The Labour Party has pledged to use existing government data to register voters if it wins power, in order to plug the gaping holes in the UK’s electoral rolls.
Its general election manifesto, published last week, announces firm support for automatic voter registration, instead of requiring individuals to take the initiative themselves.
The move comes after the Electoral Commission warned recently that as many as 9.4 million eligible voters are either not on the electoral roll or are not registered at their registered current address.
Unless that is corrected by the deadline of 11.59pm on Tuesday 26 November, those people will not be able to vote in the general election on 12 December.
Many countries around the world already automatically register voters, or allow same-day registration at polling stations, including Finland, Sweden, South Korea and 16 US states.
Announcing Labour’s plans to follow suit, Cat Smith (pictured), the party’s voter engagement spokeswoman, said it was “the sensible thing to do”.
“We are currently facing an unprecedented democratic crisis with up to 9.5 million people in Great Britain not registered to vote correctly,” she said. "The next Labour government will take radical steps to drastically increase voter registration.
“Drawing on the many successful examples around the world, we will introduce a system of automatic voter registration, unlocking millions of potential voters from our democracy.”
National insurance possibility
Smith did not say which government data would be used, but Labour has previously suggested automatically placing people on the electoral roll when they are issued with a national insurance number.
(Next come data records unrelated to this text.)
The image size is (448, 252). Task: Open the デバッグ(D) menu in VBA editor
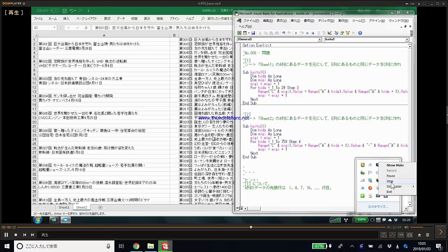[326, 21]
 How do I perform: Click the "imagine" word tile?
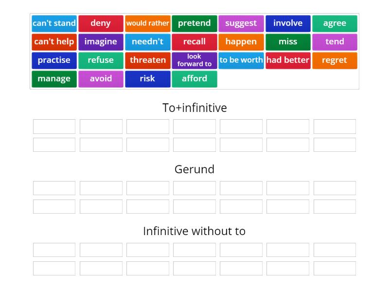tap(101, 41)
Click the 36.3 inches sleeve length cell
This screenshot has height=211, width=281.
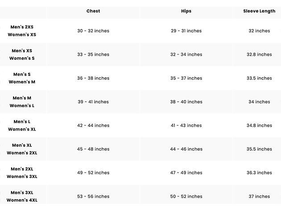coord(259,173)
The switch is likely to benefit Labour in an election, because a large proportion of its voters are young and rent their homes – the very people most likely to fall off the register, because they move home more frequently.
A poll for The Independent website found strong backing for the policy, but not among older voters.
Automatic voter registration, at the age of 18, was supported by 59% of those questioned, against 34 %who said it should remain an individual responsibility. It was backed by all age groups except the over-65s and by supporters of all major parties except the Conservatives and the Brexit Party.